KYIV, Ukraine — As Ukrainian forces battle to advance on the southern port city of Kherson, a hydroelectric dam that holds back a body of water the size of Utah’s Great Salt Lake has emerged as a linchpin in the fight for the region.

The Nova Kakhovka dam, less than 50 miles northeast of Kherson, is the last major crossing over the Dnipro River available to thousands of Russian soldiers fighting around the strategic southern city, which Moscow seized early in the war. If Ukraine were to retake the dam, that could give thousands of Russian soldiers nowhere to retreat. Ukrainian strikes on small bridges over the dam’s spillway have already partly closed the route to vehicle traffic.

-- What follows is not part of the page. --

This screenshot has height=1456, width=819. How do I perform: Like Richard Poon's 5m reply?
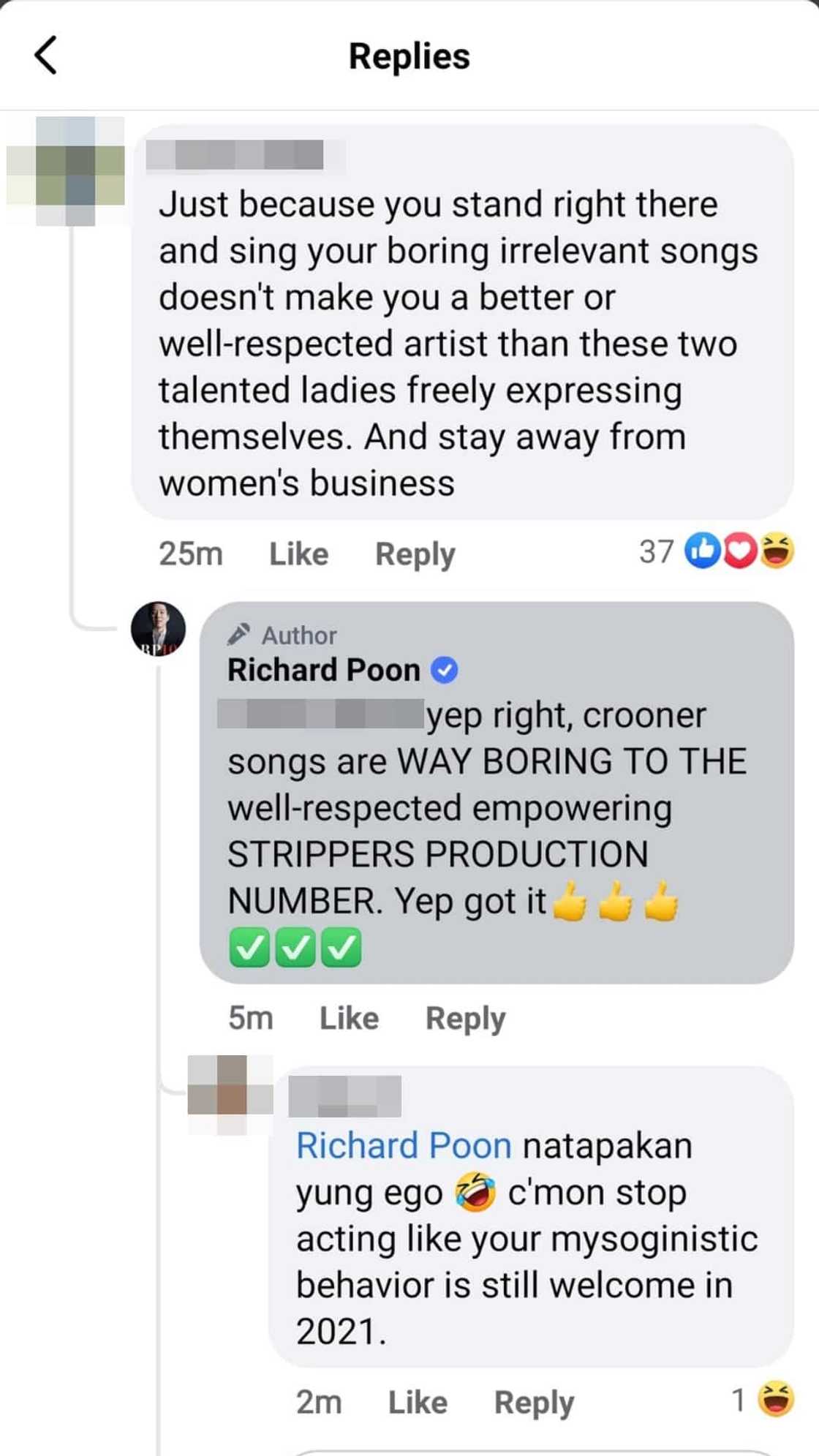point(349,1018)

If Kyiv takes the dam, Russia’s forces “will have to make a decision very quickly — either very, very quickly leave the city and get out, or risk ending up in the same situation that our units in Mariupol found themselves in earlier,” Gen. Kyrylo O. Budanov, the head of Ukraine’s military intelligence service, said this week. He was referring to the bloody siege in which encircled Ukrainian fighters held out for weeks before being forced to surrender.

Aside from being a military asset, the dam is also a critical piece of infrastructure that even before the war was a flash point. Its reservoir is crucial to the operations of the Zaporizhzhia Nuclear Power Plant, about 100 miles upriver, because it provides water necessary for cooling functions.

As Russian positions grew more precarious, Moscow accused Ukraine of planning to destroy the dam — a claim that Ukraine and its Western allies dismissed as absurd. Kyiv has said that it had no incentive to flood its own land and that the Russian accusations, made without evidence, were a sign Moscow was preparing a “false flag” operation to blow up the dam itself, potentially flooding 80 towns, villages and cities, including Kherson.

If Russia were to use the dam to cause flooding downstream, it could slow the Ukrainian advance. However, it also risks causing problems for their own forces on the eastern banks of the Dnipro.

“Russia is consciously laying the groundwork for a large-scale disaster in Ukraine’s south,” President Volodymyr Zelensky of Ukraine warned during an address to the European Council last week.

Analysts note the similarities to Moscow’s unfounded accusations that Ukraine was planning to use a dirty bomb. Ukraine’s Western allies have warned that Russia was making such accusations as a possible pretext to launch its own attack.

Ukrainian soldiers are drawing closer, after liberating 90 villages in the Kherson region since the start of their counteroffensive at the end of August.

On Monday, the Ukrainian military high command reported that two villages less than 50 miles west of Nova Kakhovka — Chkalove and Charivne — had been abandoned by the Russians. And Russian forces have shown signs they may be considering a retreat from the city of Kherson.

Still, Ukrainian officials said it would take time to drive the Russians out.

“We are using the tactics of taking back our villages, meters and kilometers step by step, and we will continue to do that,” Ukraine’s defense minister, Oleksiy Reznikov, said on Wednesday in an interview with Fox News.